[Opening SUPPLIED MATERIAL section]

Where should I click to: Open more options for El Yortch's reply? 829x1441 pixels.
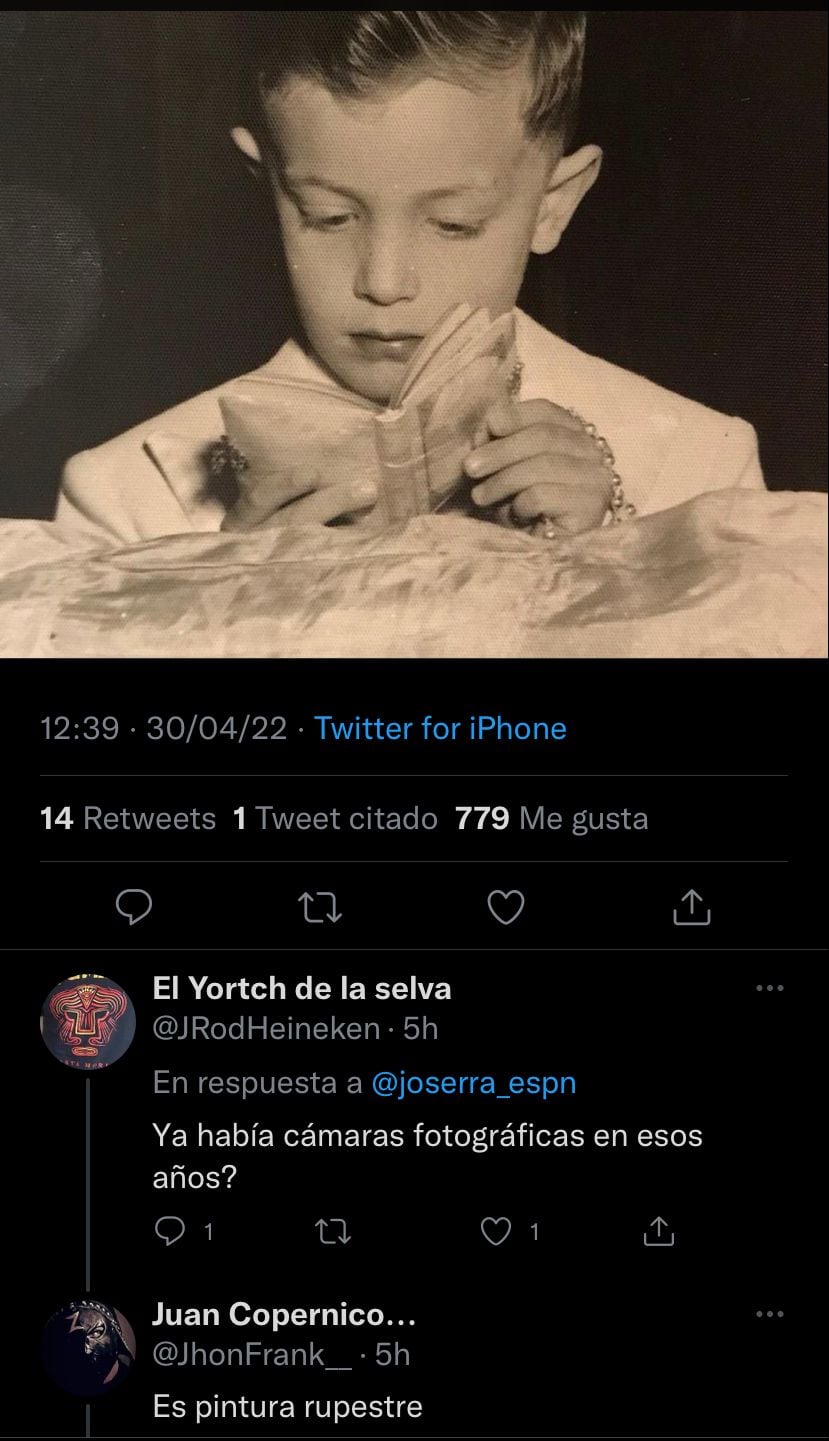[769, 989]
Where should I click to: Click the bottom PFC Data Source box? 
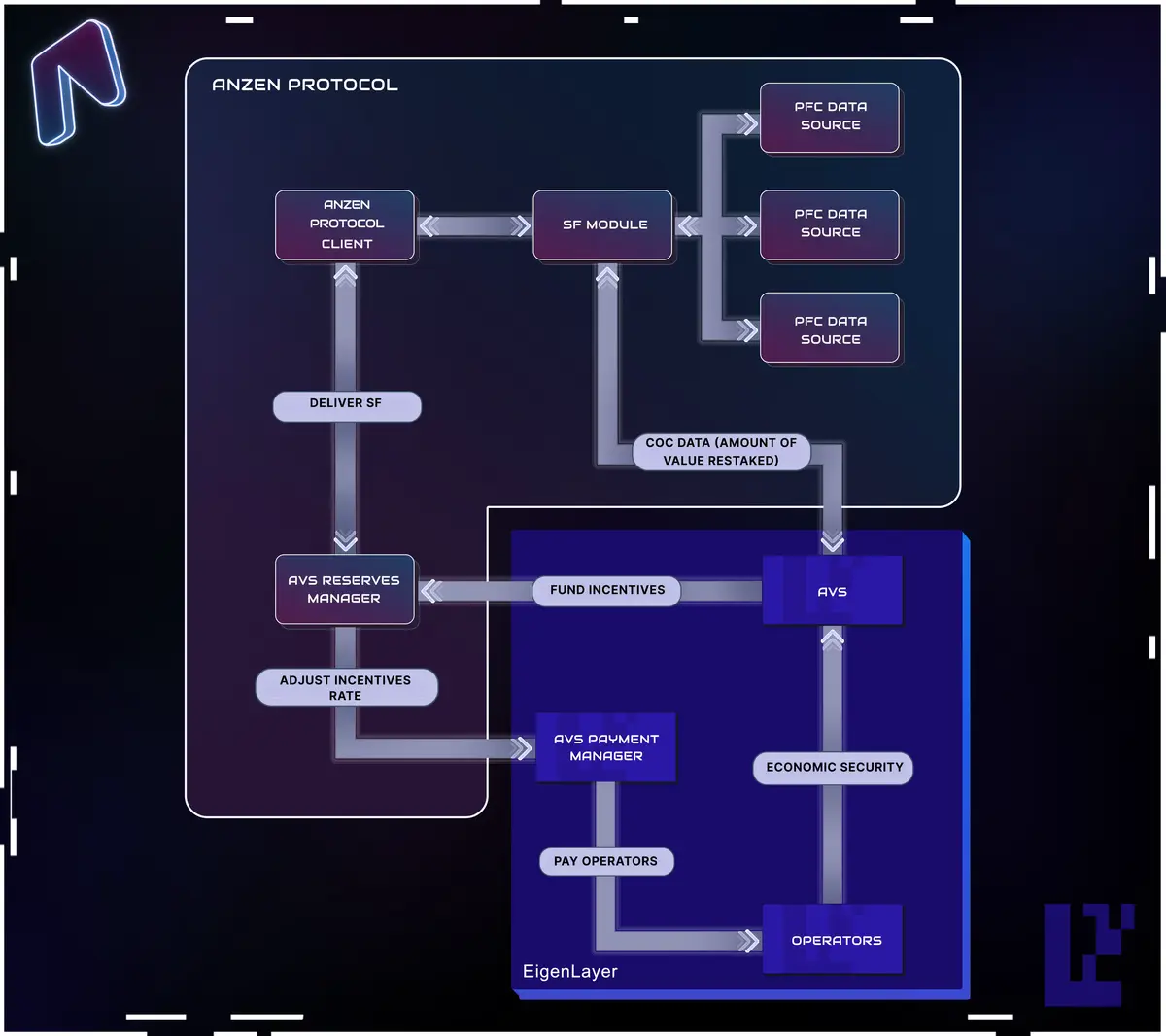coord(830,329)
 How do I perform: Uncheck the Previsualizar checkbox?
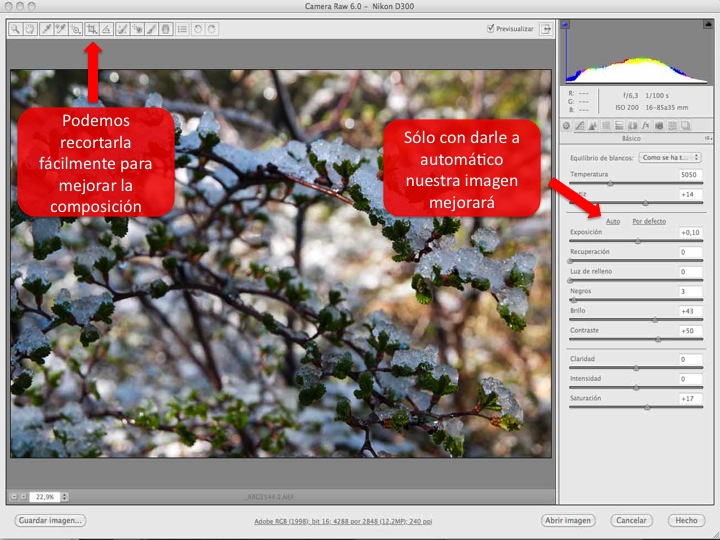click(490, 29)
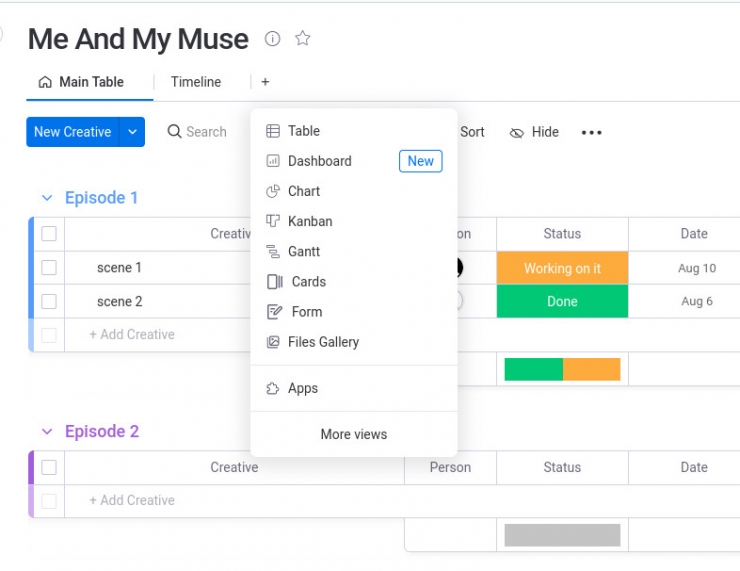The image size is (740, 571).
Task: Click the orange Working on it status
Action: [562, 268]

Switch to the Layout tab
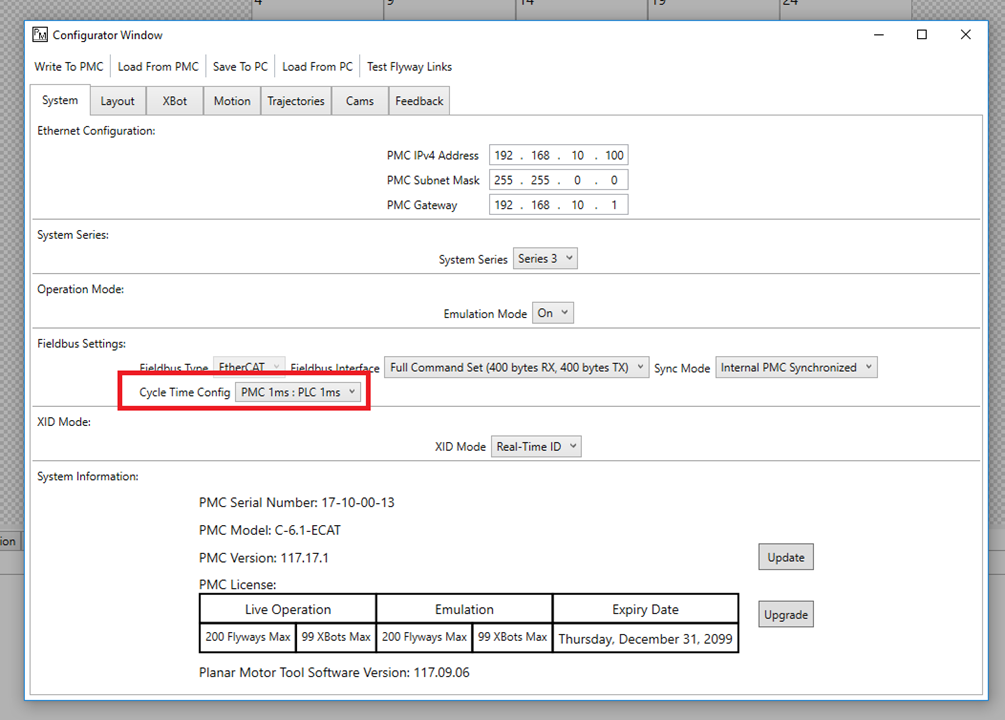point(117,101)
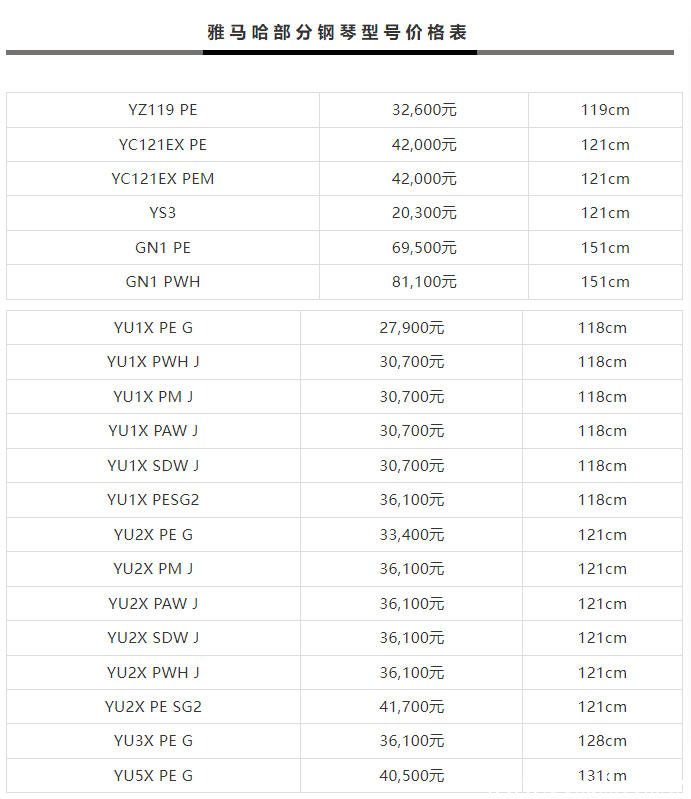Click the 69,500元 price cell
The height and width of the screenshot is (799, 691).
click(424, 248)
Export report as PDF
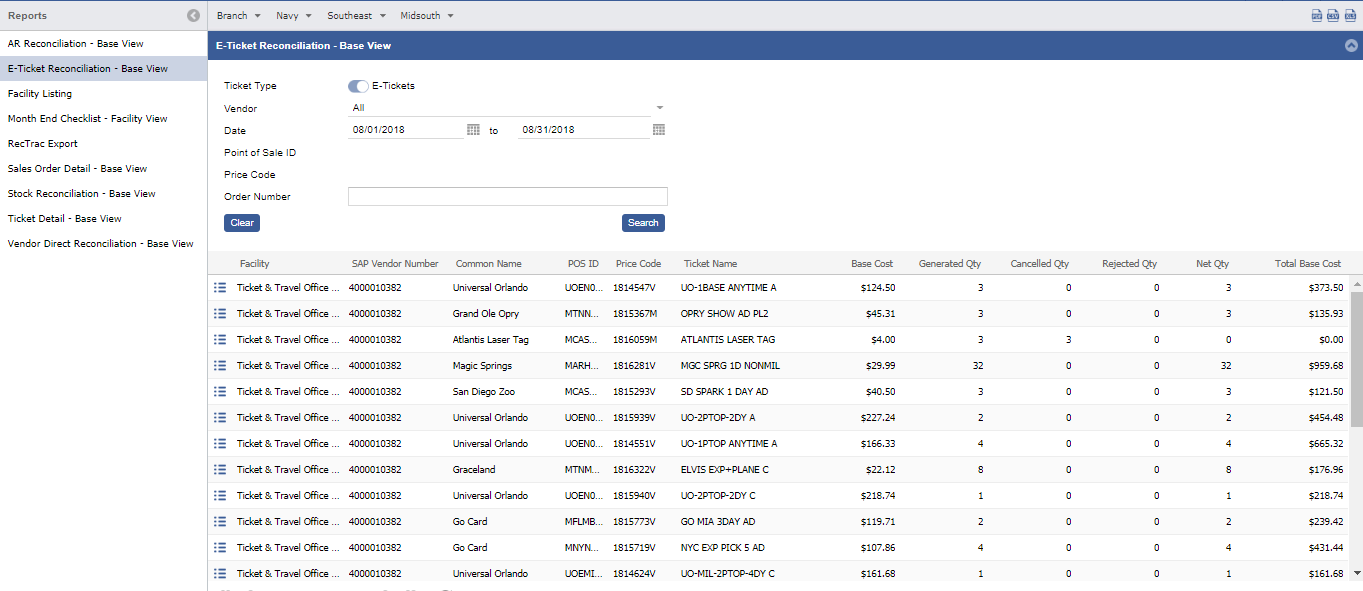The width and height of the screenshot is (1363, 591). point(1317,16)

[Closing SUPPLIED MATERIAL section]

(REQUIRED WORK)
Set the entries down again exactly. Do not include the images.

(TASK RESPONSE)
Where should I click to: Open more options for El Yortch's reply? 829x1441 pixels.
[769, 989]
Where should I click to: Click the bottom PFC Data Source box? 
coord(830,329)
 How do I perform: Uncheck the Previsualizar checkbox?
click(490, 29)
The image size is (740, 571).
Task: Click the orange Working on it status
Action: [562, 268]

Switch to the Layout tab
point(117,101)
Click the 69,500元 price cell
The height and width of the screenshot is (799, 691).
click(424, 248)
Export report as PDF
The width and height of the screenshot is (1363, 591). point(1317,16)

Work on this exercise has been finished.